== Extract

From Townshend to the Clash, the song may not have remained the same, but the style certainly did. That was the case throughout the 1980s and 1990s, too. KISS’s Paul Stanley destroyed his guitar almost as many times as his longtime bandmate Gene Simmons poked his tongue out at the audience. Stanley continues to do so.

When grunge became the next big thing in the early 1990s, the face of music radically changed. Utterly gone were the bombastic power ballads
of the previous decade. Also gone were tiresome fret-wankers, guys who looked like over-the-hill streetwalkers, and big hair. But one thing did not change. By now, you know what that is.

One of the finest, grungiest purveyors of instrument obliteration in the nineties was Nirvana’s Kurt Cobain. In 2011, 17 years after Cobain took his own life, the very first guitar he ever destroyed—a Univox Hi-Flyer—was put on display at the Experience Music Project in Seattle. Fans flocked eagerly to see the guitar, or what was left of it.

====
== Listed entries

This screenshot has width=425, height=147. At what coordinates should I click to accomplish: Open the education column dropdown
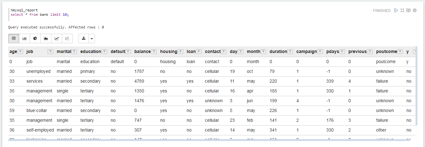point(104,51)
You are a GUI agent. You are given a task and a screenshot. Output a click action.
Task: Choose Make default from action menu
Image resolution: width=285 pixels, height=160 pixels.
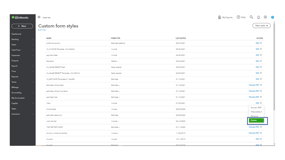tap(256, 112)
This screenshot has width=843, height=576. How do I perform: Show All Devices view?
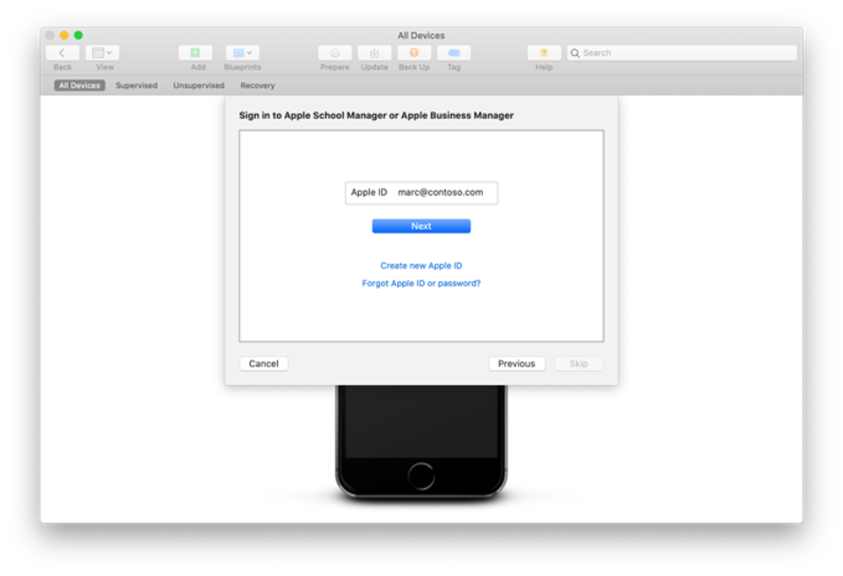coord(79,84)
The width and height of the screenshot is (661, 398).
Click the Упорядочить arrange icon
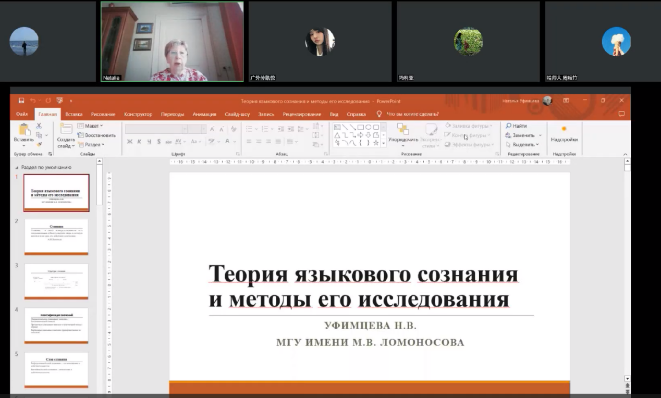pyautogui.click(x=403, y=129)

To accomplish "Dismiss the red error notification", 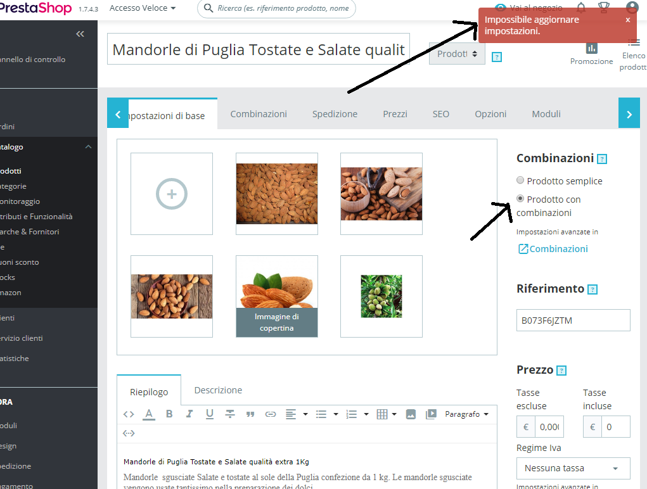I will (x=627, y=20).
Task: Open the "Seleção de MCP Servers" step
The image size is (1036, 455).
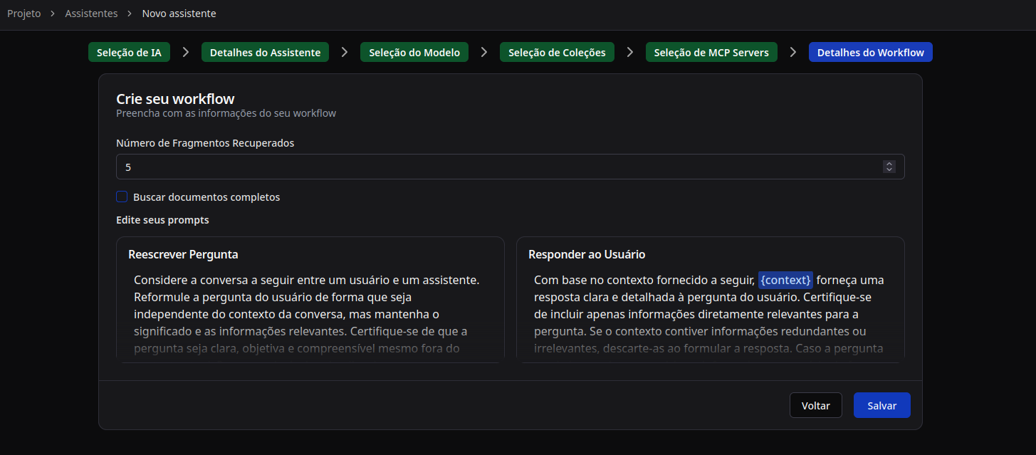Action: [711, 51]

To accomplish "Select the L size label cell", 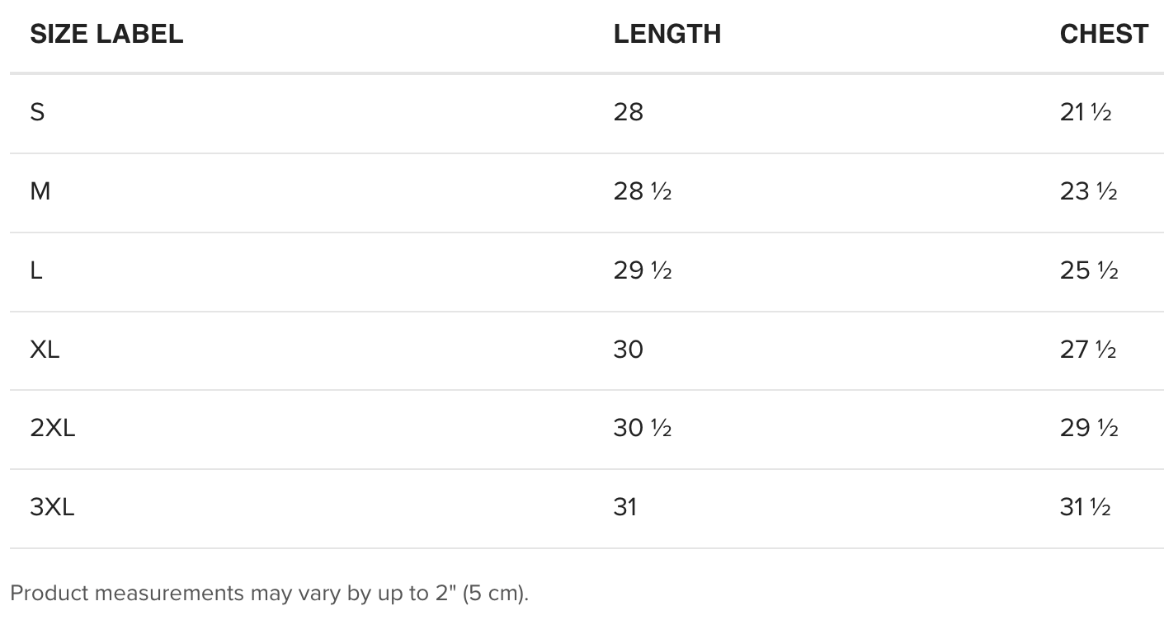I will pos(36,270).
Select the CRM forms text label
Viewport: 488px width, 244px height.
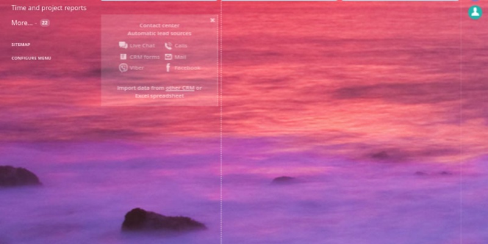pos(145,57)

====

▸ Prompt 1
Summarize the passage about smashing guitars in two sentences.
▸ Prompt 2
Echo the passage about smashing guitars from "From Townshend to" up to and including "continues to do so.".

▸ Written solution 1
Destroying guitars on stage remained part of rock style from Townshend to the Clash and through the 1980s and 1990s, with KISS's Paul Stanley smashing his guitar many times and still doing so. When grunge radically changed music in the early 1990s, instrument obliteration stayed, and Nirvana's Kurt Cobain was one of its finest purveyors; in 2011 the first guitar he ever destroyed, a Univox Hi-Flyer, went on display at the Experience Music Project in Seattle.

▸ Written solution 2
From Townshend to the Clash, the song may not have remained the same, but the style certainly did. That was the case throughout the 1980s and 1990s, too. KISS’s Paul Stanley destroyed his guitar almost as many times as his longtime bandmate Gene Simmons poked his tongue out at the audience. Stanley continues to do so.